Are Designations of Origin Working for Italian Olive Oil?

By Luciana Squadrilli
Jul. 5, 2011 12:08 UTC

Almost twenty years have passed since the PDO (Protected Denomination of Origin, or DOP in Italian) was born in the European Union in 1992, and fif­teen since the first DOPs were applied to extra vir­gin olive oil in Italy in 1996. Time to take stock of the sit­u­a­tion, and to ask some uncom­fort­able yet nec­es­sary ques­tions: Is the PDO a real asset for olive oil? Does it help pro­duc­ers increase their rev­enues?

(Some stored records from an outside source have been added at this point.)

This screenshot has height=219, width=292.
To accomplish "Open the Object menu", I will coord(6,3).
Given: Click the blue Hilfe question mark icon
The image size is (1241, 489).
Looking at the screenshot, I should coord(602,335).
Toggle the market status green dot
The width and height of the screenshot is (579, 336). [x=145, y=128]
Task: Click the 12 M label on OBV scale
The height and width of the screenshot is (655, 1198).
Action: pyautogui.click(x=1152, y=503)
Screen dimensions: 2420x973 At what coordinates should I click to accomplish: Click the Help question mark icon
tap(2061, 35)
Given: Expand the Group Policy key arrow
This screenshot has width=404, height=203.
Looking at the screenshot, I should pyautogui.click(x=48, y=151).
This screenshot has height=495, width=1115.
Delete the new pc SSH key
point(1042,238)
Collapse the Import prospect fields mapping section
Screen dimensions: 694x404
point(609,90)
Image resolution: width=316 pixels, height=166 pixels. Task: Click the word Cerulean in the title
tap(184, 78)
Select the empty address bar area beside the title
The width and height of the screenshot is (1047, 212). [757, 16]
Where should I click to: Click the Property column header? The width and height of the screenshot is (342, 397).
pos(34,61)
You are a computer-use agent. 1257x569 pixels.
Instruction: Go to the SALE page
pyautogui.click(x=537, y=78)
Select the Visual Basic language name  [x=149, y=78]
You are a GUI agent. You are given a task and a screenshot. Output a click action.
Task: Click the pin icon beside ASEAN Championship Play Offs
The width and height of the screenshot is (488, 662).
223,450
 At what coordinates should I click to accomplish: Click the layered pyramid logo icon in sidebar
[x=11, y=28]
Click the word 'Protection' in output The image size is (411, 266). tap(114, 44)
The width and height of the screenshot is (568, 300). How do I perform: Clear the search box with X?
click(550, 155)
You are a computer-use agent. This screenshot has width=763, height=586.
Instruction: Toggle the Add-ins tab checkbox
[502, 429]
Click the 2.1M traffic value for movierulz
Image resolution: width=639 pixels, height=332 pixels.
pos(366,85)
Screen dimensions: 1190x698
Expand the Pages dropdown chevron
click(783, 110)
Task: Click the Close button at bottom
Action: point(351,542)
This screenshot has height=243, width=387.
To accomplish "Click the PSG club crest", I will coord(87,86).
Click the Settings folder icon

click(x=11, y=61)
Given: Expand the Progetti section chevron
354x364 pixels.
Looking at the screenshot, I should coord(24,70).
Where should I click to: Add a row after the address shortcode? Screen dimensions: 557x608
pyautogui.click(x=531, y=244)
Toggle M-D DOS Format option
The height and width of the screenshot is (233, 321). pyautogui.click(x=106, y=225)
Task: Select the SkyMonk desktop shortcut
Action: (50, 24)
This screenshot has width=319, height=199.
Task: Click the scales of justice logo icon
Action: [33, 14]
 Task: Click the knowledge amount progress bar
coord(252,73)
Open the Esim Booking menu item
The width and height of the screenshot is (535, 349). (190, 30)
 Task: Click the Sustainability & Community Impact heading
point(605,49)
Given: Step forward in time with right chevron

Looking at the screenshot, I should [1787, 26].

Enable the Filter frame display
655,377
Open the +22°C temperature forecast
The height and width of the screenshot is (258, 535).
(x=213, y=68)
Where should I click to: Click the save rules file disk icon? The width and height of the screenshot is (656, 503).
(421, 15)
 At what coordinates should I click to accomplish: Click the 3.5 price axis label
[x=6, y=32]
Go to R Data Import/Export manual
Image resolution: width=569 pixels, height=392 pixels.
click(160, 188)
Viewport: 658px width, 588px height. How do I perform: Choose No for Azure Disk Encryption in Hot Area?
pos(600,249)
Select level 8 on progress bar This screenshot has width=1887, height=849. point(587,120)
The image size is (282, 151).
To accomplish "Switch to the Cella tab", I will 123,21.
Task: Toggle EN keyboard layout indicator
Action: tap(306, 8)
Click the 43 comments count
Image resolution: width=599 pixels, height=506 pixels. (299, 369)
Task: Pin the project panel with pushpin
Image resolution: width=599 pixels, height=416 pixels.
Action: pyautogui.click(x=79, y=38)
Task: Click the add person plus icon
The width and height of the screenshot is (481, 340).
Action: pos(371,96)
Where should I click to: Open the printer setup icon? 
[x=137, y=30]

Unaprol (the Italian Olive Oil Council) and Federdop (the Italian DOP Consortiums’ Federation) tried to pro­vide answers through a com­pre­hen­sive report about the Italian olive oil PDO chain. The report included a sur­vey of a wide sam­ple of cer­ti­fied pro­duc­ers — 205 Federdop mem­ber farms – and offers a pro­file of the aver­age Italian PDO olive oil pro­ducer.

The most strik­ing result was that the PDO mar­ket in Italy only cov­ers 1 per­cent of the whole sec­tor of extra vir­gin olive oil. It could be a dis­ap­point­ing data but, as Unaprol Chairman Massimo Gargano stated, we are speak­ing about the very top of the Italian olive oil pro­duc­tion range.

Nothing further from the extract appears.